Protocol:Cell Assay: To assess the effects of NPY and Pancreatic Polypeptide on rodent BRIN-BD11 and human 1.1B4 beta-cell proliferation, cells are seeded at a density of 150,000 cells per well and cultured overnight in the presence of NPY or Pancreatic Polypeptide (1 μM), and compared to positive control GLP-1 (1 μM). Cells are washed with PBS and fixed using 4% paraformaldehyde. After antigen retrieval with citrate buffer at 95°C for 20 min, tissue is blocked using 2% BSA for 45 min. The slides are then incubated with rabbit anti-Ki-67 primary antibody, and subsequently with Alexa Fluor® 594 secondary antibody. Slides are viewed using fluorescent microscope and photographed by DP70 camera adapter system. Proliferation frequency is determined in a blinded fashion and expressed as % of total cells analysed. Approximately 150 cells per replicate are analysed. For analysis of ability of NPY and Pancreatic Polypeptide to protect against streptozotocin-induced DNA damage, BRIN-BD11 and 1.1B4 cells are seeded.
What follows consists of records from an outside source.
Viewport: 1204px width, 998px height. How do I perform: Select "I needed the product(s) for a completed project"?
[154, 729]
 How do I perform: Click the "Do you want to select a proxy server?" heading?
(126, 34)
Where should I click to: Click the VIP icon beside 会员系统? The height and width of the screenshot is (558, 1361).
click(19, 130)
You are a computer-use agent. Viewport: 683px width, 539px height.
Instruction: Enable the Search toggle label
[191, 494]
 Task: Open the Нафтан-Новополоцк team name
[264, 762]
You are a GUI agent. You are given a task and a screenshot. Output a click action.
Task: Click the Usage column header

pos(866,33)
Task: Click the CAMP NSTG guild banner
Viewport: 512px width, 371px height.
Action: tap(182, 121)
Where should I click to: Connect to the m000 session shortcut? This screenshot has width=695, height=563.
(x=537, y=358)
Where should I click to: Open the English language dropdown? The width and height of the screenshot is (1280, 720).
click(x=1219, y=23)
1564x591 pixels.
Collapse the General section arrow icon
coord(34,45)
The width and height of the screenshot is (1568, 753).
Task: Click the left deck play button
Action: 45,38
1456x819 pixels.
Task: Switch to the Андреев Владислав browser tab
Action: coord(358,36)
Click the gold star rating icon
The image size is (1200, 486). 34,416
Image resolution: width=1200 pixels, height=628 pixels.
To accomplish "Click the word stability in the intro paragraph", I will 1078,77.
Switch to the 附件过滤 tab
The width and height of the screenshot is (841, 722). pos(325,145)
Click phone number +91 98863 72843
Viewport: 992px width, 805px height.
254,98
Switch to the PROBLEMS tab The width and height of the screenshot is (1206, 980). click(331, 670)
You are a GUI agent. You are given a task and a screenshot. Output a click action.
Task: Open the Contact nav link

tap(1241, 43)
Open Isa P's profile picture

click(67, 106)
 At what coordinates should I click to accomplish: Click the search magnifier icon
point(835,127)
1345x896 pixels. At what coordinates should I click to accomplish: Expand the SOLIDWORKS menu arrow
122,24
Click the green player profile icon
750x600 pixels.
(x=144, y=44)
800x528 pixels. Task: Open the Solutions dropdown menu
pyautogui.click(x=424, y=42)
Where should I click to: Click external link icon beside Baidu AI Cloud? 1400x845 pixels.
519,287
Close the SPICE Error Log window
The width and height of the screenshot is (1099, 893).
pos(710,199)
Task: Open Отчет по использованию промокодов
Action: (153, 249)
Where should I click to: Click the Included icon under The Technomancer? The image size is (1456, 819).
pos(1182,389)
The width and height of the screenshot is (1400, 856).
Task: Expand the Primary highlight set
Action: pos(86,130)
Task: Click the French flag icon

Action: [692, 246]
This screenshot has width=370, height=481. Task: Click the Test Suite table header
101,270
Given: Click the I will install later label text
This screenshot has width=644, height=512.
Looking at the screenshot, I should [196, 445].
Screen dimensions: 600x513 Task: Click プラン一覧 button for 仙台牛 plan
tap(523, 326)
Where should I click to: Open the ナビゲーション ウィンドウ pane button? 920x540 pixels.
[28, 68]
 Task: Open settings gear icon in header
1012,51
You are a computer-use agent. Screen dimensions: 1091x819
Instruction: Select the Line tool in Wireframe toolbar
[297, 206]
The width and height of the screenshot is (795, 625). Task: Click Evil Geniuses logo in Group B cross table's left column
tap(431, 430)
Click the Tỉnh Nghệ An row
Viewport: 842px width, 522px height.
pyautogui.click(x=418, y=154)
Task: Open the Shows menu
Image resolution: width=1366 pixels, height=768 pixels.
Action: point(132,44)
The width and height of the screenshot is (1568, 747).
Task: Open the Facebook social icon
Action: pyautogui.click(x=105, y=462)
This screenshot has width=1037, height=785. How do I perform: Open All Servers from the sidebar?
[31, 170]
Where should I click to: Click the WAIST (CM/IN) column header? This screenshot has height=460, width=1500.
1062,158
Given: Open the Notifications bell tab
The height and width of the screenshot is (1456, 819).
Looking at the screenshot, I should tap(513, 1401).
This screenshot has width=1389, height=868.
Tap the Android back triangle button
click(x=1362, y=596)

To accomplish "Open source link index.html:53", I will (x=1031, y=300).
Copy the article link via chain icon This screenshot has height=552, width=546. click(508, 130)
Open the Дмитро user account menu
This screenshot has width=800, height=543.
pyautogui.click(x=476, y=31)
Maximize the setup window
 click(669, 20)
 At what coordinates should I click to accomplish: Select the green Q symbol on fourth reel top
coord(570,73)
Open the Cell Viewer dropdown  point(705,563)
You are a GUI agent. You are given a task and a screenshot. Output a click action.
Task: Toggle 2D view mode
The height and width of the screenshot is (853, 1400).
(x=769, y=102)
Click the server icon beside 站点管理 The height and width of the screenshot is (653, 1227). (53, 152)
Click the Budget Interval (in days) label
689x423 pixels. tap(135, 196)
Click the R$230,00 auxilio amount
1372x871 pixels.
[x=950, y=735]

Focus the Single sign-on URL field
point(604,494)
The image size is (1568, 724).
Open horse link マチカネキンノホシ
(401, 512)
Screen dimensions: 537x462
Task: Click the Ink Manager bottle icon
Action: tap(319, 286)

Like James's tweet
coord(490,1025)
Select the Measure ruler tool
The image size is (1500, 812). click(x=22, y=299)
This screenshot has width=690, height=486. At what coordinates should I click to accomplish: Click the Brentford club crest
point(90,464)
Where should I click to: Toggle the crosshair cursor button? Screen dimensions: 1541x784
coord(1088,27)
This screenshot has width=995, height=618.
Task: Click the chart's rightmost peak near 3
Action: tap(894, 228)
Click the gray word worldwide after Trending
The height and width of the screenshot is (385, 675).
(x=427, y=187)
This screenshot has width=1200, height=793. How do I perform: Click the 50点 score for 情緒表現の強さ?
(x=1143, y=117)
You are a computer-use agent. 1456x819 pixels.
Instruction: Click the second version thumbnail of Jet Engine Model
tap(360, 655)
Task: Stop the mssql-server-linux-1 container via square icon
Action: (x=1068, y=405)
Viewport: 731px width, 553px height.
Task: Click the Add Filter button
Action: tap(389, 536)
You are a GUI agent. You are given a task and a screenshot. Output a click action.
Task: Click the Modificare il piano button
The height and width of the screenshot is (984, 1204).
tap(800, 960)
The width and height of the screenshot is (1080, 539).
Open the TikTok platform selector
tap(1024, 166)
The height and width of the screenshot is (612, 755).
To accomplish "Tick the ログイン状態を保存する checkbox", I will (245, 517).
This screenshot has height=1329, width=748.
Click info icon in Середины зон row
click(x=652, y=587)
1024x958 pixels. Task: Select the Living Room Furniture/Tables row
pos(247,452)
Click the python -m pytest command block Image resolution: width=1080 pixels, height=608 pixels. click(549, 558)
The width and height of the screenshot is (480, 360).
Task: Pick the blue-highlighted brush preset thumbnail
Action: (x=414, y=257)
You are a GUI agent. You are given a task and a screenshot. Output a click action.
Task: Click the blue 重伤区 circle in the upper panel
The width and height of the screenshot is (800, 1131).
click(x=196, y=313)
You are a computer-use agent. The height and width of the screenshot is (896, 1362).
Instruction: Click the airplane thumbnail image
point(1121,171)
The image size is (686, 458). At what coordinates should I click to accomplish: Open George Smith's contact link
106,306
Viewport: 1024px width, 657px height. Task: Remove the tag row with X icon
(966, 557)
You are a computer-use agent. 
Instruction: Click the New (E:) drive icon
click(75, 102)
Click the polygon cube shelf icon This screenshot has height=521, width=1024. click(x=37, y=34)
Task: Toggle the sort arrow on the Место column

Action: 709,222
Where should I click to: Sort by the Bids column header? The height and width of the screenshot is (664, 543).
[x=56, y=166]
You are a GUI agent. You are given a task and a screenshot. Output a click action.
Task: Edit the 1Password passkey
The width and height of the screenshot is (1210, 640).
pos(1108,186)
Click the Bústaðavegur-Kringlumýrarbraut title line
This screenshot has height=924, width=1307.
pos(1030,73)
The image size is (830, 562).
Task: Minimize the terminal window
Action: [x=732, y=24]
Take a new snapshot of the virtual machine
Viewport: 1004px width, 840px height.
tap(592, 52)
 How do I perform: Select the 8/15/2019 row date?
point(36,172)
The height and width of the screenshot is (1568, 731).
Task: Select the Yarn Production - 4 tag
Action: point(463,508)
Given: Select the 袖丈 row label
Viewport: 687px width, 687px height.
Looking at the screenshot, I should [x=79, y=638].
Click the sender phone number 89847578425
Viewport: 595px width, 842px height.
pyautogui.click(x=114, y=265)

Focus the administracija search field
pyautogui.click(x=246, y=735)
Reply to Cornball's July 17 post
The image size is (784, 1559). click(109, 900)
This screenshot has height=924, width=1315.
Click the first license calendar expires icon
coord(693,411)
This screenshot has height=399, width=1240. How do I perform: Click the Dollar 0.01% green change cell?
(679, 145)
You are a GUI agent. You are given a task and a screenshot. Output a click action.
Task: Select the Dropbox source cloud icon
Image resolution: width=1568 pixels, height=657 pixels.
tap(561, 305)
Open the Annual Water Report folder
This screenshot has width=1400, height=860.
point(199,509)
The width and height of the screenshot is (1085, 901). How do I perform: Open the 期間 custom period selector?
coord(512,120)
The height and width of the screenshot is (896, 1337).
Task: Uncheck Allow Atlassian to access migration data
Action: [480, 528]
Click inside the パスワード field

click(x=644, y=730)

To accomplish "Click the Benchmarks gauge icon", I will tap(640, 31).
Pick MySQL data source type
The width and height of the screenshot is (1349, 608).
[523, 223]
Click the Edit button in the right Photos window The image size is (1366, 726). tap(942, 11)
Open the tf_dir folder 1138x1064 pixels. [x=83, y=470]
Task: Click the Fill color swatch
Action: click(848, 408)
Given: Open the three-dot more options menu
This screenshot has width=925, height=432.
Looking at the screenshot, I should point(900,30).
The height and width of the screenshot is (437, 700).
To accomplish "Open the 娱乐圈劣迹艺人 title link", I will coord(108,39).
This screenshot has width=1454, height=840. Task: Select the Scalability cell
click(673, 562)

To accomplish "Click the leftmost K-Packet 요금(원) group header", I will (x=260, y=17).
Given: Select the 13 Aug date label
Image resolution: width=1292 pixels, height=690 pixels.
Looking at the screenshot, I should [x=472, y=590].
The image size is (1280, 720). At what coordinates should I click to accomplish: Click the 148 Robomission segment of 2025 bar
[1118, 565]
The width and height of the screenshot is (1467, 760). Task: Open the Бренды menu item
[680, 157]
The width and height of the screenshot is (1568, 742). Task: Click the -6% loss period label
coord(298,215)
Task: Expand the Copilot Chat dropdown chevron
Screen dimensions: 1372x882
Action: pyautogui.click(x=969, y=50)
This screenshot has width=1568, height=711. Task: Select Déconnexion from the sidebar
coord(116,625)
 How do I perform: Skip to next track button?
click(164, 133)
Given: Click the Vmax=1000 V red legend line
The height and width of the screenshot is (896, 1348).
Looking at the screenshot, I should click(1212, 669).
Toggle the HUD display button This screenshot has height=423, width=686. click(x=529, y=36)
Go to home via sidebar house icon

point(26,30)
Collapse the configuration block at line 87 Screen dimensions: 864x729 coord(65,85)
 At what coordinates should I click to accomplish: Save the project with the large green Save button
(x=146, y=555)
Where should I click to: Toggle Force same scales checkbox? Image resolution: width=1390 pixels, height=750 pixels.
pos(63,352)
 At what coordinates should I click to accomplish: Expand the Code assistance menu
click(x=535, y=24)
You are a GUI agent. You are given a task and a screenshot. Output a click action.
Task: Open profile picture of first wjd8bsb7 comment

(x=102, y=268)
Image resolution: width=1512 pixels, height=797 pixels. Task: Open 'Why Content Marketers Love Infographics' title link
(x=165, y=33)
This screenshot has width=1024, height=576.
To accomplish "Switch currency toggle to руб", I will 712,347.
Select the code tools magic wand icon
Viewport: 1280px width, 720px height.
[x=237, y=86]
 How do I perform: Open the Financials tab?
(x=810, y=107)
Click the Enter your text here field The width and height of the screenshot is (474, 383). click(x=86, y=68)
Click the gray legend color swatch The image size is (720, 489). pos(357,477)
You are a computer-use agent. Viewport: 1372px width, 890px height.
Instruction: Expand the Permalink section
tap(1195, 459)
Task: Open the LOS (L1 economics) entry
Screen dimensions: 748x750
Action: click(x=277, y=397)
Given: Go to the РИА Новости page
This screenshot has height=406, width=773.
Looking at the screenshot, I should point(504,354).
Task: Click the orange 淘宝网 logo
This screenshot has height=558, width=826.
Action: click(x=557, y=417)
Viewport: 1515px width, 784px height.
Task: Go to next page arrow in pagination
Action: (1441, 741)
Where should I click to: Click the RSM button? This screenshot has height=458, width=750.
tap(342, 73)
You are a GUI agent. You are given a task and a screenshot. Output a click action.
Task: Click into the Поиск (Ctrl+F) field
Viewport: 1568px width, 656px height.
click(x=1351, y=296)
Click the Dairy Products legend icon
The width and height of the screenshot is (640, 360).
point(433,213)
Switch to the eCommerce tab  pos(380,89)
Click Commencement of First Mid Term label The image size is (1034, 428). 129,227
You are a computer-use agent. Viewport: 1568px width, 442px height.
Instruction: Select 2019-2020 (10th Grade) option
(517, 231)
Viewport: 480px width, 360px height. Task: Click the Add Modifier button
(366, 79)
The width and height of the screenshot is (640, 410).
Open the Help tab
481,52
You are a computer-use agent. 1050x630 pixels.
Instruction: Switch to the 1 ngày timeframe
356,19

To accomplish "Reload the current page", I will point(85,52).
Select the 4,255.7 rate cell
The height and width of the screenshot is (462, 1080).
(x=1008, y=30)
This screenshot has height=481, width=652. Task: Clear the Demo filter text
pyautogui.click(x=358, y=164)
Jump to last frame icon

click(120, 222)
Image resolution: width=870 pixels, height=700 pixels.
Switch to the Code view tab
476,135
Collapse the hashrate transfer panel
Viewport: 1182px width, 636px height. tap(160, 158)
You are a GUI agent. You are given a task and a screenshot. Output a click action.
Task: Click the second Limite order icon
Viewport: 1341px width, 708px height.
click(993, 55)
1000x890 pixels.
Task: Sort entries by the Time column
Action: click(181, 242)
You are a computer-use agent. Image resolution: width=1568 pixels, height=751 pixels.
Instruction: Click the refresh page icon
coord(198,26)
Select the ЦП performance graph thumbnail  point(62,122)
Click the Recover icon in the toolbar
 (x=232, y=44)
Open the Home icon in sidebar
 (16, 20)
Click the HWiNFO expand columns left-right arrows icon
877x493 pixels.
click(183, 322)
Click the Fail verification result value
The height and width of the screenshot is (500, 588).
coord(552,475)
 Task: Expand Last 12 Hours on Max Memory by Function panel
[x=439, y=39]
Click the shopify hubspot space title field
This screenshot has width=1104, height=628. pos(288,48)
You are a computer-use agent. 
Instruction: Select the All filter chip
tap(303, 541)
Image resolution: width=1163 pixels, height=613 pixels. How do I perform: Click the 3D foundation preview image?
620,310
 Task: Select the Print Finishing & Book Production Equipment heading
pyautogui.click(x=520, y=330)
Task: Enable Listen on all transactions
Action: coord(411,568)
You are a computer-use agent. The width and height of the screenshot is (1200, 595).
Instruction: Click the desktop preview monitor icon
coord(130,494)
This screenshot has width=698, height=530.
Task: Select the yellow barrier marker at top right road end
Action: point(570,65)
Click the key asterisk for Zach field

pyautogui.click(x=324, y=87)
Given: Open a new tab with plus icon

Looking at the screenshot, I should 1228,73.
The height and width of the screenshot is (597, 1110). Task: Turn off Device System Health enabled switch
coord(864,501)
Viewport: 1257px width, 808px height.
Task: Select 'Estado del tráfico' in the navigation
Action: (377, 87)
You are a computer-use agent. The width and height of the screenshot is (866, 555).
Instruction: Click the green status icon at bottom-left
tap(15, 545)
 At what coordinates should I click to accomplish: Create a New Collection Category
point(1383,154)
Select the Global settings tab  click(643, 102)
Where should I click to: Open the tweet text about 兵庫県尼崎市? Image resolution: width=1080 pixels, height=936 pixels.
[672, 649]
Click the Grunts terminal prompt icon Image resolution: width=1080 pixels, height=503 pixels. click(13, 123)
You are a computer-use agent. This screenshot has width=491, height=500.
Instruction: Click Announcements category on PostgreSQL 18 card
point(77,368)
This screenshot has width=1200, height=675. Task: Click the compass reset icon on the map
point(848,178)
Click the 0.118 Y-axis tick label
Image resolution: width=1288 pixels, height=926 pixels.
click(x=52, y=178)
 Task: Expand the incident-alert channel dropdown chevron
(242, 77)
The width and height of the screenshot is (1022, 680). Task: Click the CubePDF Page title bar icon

Cells are then exposed to streptozotocin (5 mM) in the presence or absence of NPY or Pancreatic Polypeptide (1 μM) for 2 h, with GLP-1 (1 μM) as positive control. Cells are then harvested and a comet assay is performed. Resulting gels are stained using DAPI (4′,6-diamidino-2-phenylindole) (100 μg/mL) and slides are viewed under appropriate filter. Comet score software is used for the analysis of % tail DNA (100 cells per gel) and olive tail moment.
Animal Administration: Pancreatic Polypeptide is formulated in 0.9% (w/v) NaCl.Mice
Plasma glucose and insulin responses are evaluated after intraperitoneal (i.p.) injection of glucose alone (18 mmol/kg body weight) or in combination with test peptides (Pancreatic Polypeptide, etc.; 25 nmol/kg body weight) in overnight (18 h) fasted C57BL/6 mice. In a second series of experiments, 18 h fasted mice are used to assess the effects of respective test peptides on food intake. Mice receive an i.p. injection of saline alone (0.9% (w/v) NaCl) or in combination with test peptides (25 nmol/kg body weight) and food intake measured at 30 min intervals for 180 min. A dose of 25 nmol/kg is chosen with other NPYR modulators on glucose homeostasis, insulin secretion and feeding at this dose.
Khan D, et al. Influence of neuropeptide Y and pancreatic polypeptide on islet function and beta-cell survival. Biochim Biophys Acta. 2017 Apr;1861(4):749-758.